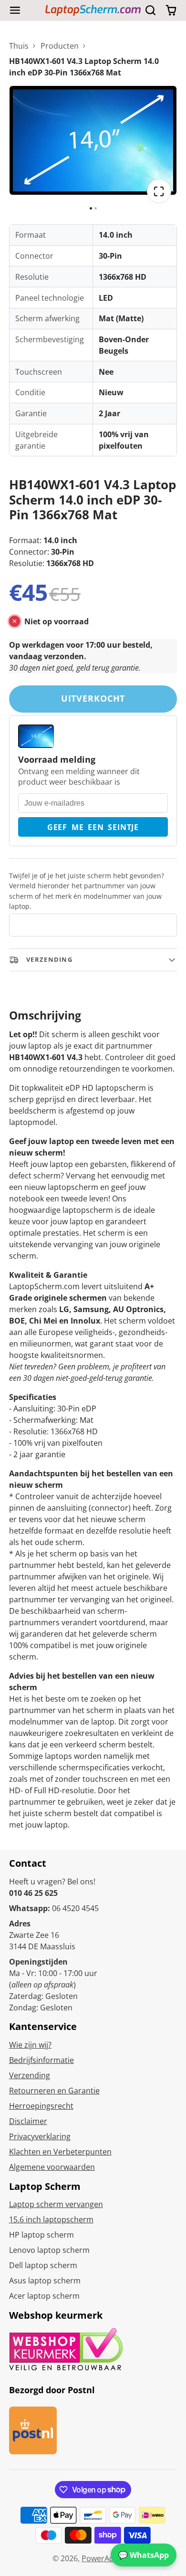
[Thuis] (93, 10)
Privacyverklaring (40, 2136)
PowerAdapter (108, 2558)
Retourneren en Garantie (54, 2090)
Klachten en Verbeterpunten (60, 2151)
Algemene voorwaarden (52, 2167)
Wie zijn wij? (30, 2045)
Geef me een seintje (93, 827)
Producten (60, 46)
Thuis (19, 46)
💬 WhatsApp (143, 2555)
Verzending (29, 2075)
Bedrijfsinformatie (41, 2060)
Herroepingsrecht (41, 2106)
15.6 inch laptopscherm (51, 2219)
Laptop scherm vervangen (56, 2204)
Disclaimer (28, 2121)
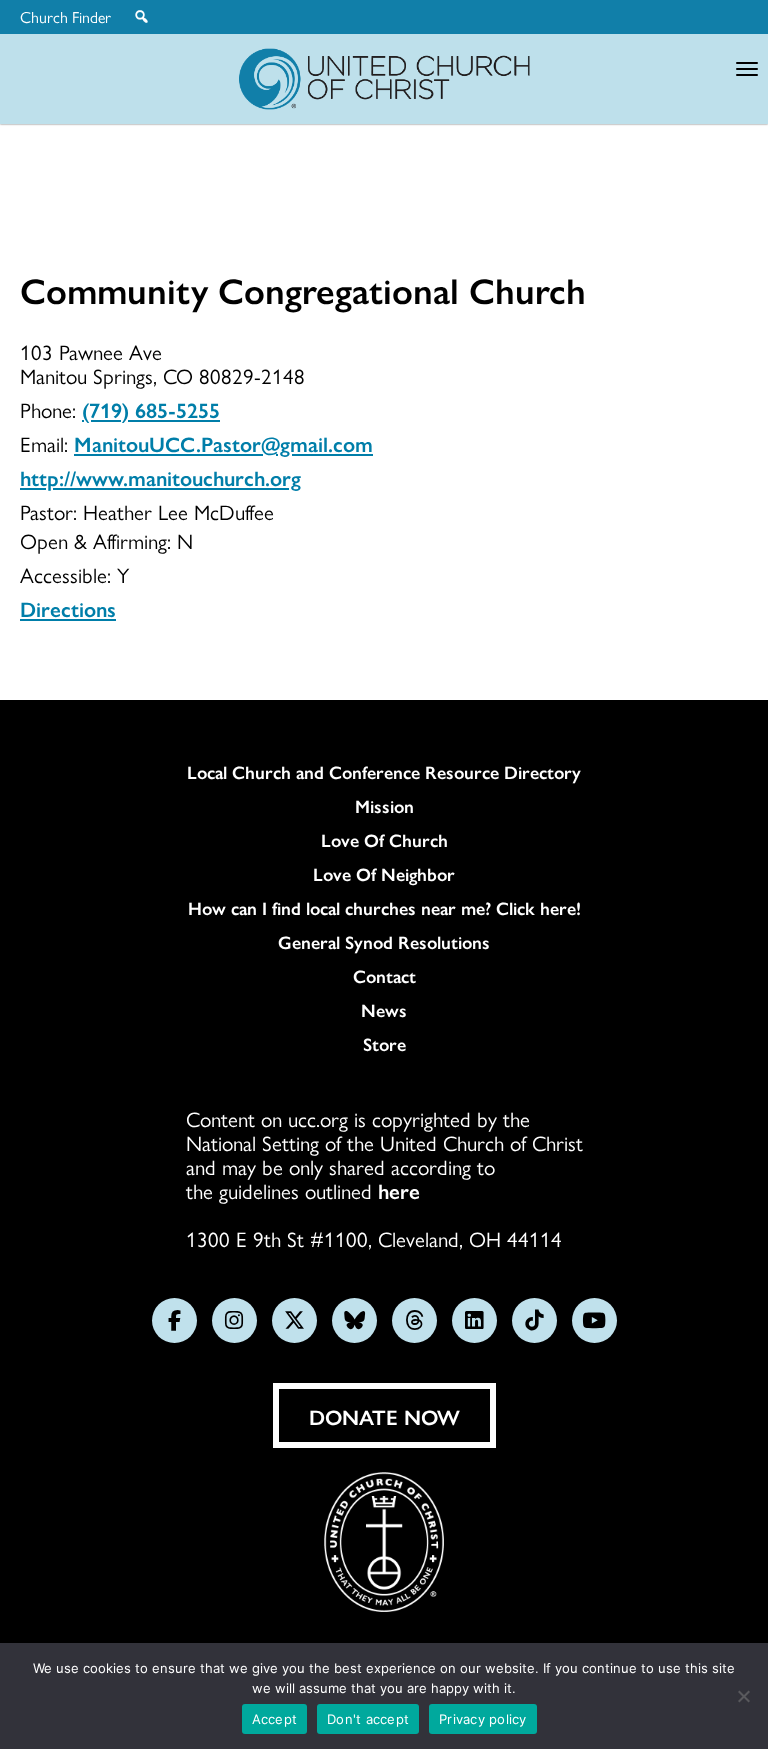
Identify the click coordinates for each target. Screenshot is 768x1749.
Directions (68, 608)
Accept (275, 1719)
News (384, 1010)
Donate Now (384, 1416)
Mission (384, 806)
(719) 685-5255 (151, 409)
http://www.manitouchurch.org (160, 477)
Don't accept (368, 1719)
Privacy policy (483, 1719)
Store (384, 1044)
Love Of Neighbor (384, 874)
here (399, 1190)
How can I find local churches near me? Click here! (384, 908)
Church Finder (65, 17)
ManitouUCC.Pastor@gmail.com (223, 443)
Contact (384, 976)
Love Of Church (384, 840)
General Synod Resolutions (384, 942)
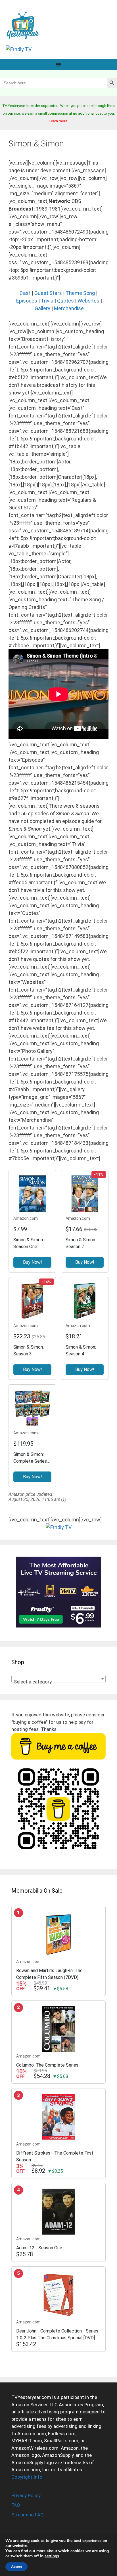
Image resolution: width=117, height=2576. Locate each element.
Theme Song (80, 293)
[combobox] (58, 1679)
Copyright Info (26, 2477)
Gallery (42, 308)
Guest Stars (48, 293)
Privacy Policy (26, 2495)
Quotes (65, 301)
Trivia (47, 301)
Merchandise (69, 308)
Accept (16, 2566)
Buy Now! (32, 1262)
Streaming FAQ (27, 2515)
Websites (88, 301)
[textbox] (58, 1681)
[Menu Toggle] (58, 64)
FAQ (15, 2505)
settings (52, 2556)
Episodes (26, 301)
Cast (25, 293)
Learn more (58, 121)
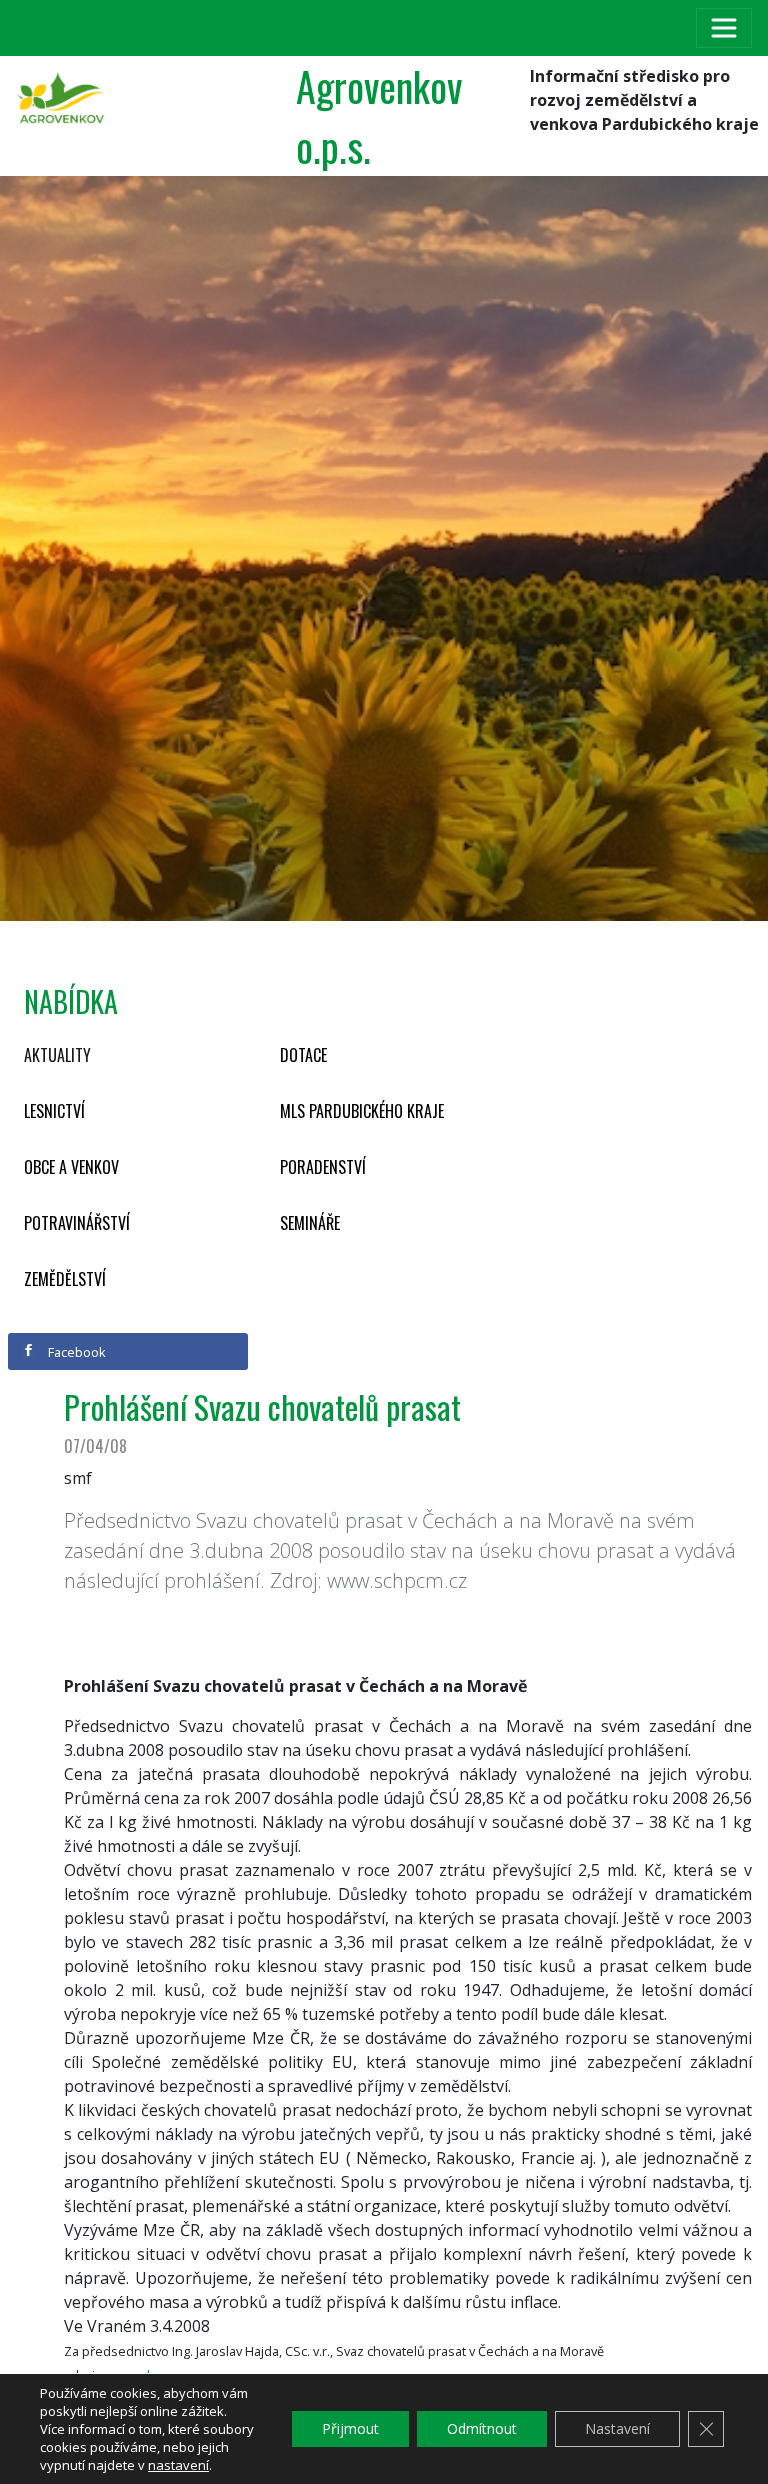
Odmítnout (482, 2428)
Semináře (310, 1223)
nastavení (178, 2465)
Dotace (303, 1055)
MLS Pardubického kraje (362, 1111)
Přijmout (350, 2428)
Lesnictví (54, 1111)
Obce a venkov (71, 1167)
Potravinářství (77, 1223)
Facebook (75, 1352)
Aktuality (57, 1055)
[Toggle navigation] (724, 28)
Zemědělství (65, 1279)
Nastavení (617, 2428)
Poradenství (323, 1167)
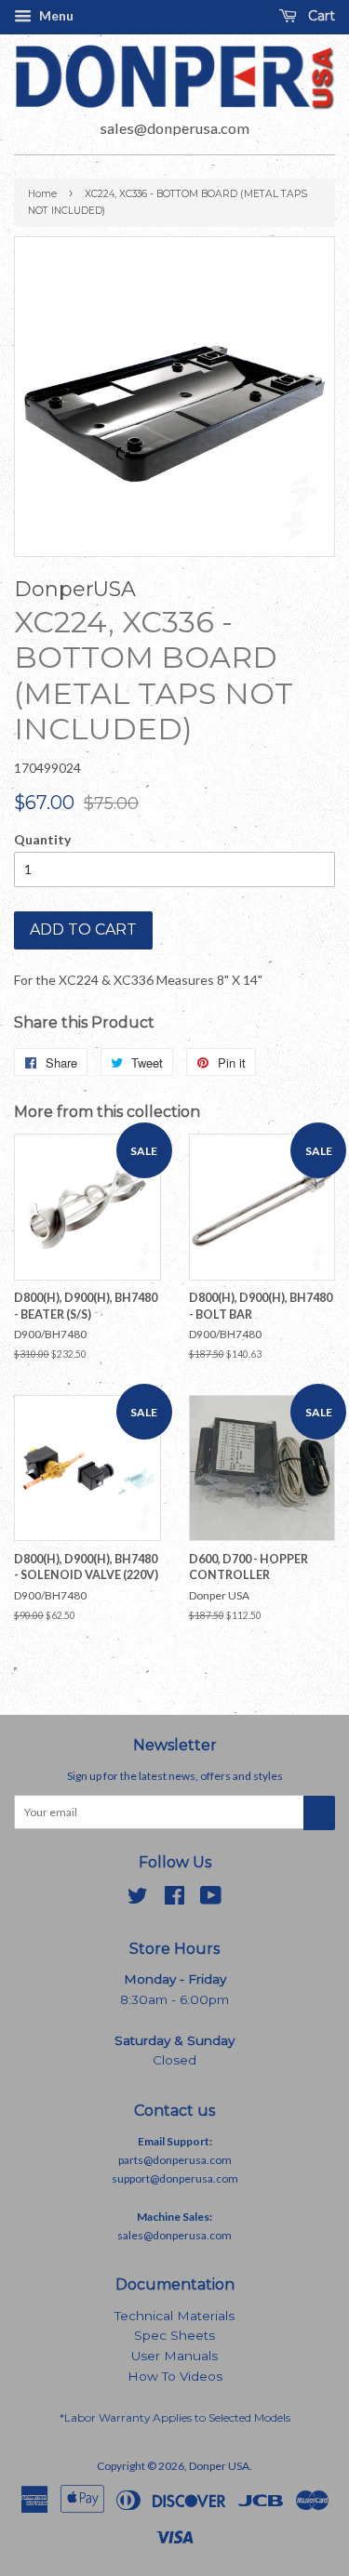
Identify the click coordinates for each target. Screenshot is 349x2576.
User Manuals (174, 2355)
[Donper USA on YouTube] (210, 1899)
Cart (319, 15)
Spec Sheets (174, 2335)
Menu (55, 15)
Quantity (42, 839)
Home (42, 194)
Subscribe (319, 1813)
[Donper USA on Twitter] (138, 1899)
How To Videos (175, 2376)
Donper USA (219, 2466)
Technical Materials (174, 2315)
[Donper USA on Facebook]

Activity. Write out exactly, and nothing more than, the lines of the entries above from the line containing "Přijmout (350, 2428)" through the final line; omit any pictures.

Task solution.
Přijmout (350, 2428)
Lesnictví (54, 1111)
Obce a venkov (71, 1167)
Potravinářství (77, 1223)
Facebook (75, 1352)
Aktuality (57, 1055)
[Toggle navigation] (724, 28)
Zemědělství (65, 1279)
Nastavení (617, 2428)
Poradenství (323, 1167)
Identify the click coordinates for each target. Screenshot is 349x2576.
User Manuals (174, 2355)
[Donper USA on YouTube] (210, 1899)
Cart (319, 15)
Spec Sheets (174, 2335)
Menu (55, 15)
Quantity (42, 839)
Home (42, 194)
Subscribe (319, 1813)
[Donper USA on Twitter] (138, 1899)
How To Videos (175, 2376)
Donper USA (219, 2466)
Technical Materials (174, 2315)
[Donper USA on Facebook]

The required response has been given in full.